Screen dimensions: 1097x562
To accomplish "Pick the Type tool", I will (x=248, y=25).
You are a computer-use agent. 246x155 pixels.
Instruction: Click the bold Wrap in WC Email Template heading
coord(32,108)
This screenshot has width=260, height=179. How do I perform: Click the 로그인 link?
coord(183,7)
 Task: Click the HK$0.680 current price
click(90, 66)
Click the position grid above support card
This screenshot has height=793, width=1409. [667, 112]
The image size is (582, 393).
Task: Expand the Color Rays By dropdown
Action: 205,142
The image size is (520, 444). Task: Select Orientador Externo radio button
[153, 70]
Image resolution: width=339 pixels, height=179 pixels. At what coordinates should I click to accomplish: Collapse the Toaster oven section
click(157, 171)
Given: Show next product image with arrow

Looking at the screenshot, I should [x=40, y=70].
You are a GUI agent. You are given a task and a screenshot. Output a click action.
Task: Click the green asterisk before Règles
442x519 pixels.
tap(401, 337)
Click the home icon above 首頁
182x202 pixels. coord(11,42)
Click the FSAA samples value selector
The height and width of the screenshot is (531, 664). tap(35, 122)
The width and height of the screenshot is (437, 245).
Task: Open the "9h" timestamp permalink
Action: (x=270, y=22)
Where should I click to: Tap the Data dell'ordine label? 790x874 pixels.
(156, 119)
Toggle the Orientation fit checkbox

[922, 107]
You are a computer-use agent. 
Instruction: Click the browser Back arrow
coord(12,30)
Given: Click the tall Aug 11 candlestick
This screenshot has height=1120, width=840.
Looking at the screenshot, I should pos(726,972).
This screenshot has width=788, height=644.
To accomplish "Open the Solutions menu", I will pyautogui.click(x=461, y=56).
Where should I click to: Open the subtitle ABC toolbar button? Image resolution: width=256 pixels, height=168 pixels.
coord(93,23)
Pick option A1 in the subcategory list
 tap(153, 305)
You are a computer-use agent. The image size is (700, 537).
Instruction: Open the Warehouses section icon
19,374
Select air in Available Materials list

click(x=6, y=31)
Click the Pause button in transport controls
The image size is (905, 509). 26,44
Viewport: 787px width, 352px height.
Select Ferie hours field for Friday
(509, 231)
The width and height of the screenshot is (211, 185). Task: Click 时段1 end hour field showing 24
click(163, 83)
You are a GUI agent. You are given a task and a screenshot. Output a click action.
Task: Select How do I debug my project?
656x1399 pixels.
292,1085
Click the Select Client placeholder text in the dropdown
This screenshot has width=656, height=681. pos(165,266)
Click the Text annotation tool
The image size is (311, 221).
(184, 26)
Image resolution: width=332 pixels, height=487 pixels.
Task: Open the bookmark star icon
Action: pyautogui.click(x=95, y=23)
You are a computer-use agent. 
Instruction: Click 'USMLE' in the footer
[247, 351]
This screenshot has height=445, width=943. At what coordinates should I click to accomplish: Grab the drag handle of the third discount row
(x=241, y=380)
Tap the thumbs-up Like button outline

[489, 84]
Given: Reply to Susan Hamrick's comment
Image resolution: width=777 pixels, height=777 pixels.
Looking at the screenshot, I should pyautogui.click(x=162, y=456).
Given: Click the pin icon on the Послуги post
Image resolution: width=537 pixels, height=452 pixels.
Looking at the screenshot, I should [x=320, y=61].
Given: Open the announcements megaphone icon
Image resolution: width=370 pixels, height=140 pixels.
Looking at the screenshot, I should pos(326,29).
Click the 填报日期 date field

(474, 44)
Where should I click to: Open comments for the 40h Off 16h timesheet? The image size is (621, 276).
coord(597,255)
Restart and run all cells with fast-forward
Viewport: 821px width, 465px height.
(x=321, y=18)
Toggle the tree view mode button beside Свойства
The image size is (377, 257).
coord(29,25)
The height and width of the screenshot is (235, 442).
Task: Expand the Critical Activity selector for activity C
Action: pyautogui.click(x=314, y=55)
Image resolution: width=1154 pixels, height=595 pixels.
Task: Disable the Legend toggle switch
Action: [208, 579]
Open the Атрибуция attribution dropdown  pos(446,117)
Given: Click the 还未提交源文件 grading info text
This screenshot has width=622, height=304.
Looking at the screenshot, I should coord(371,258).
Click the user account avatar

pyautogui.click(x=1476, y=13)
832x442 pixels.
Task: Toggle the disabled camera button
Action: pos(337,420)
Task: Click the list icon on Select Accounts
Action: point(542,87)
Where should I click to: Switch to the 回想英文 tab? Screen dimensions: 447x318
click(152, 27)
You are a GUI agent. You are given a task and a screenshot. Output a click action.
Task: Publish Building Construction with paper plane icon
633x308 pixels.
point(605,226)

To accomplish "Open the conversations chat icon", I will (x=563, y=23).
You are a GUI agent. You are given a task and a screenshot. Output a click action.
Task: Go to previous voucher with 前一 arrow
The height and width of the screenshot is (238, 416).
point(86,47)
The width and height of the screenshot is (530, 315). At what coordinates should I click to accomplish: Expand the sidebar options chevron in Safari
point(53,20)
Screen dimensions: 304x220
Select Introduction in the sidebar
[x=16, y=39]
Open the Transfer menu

::::::

- **Activity**
Reproduce verbatim the lines above, from the line with "656x1399 pixels." through the line with "Given: Reply to Susan Hamrick's comment".

- **Result below**
656x1399 pixels.
292,1085
Click the Select Client placeholder text in the dropdown
This screenshot has width=656, height=681. pos(165,266)
Click the Text annotation tool
The image size is (311, 221).
(184, 26)
Image resolution: width=332 pixels, height=487 pixels.
Task: Open the bookmark star icon
Action: pyautogui.click(x=95, y=23)
You are a computer-use agent. 
Instruction: Click 'USMLE' in the footer
[247, 351]
This screenshot has height=445, width=943. At what coordinates should I click to accomplish: Grab the drag handle of the third discount row
(x=241, y=380)
Tap the thumbs-up Like button outline

[489, 84]
Given: Reply to Susan Hamrick's comment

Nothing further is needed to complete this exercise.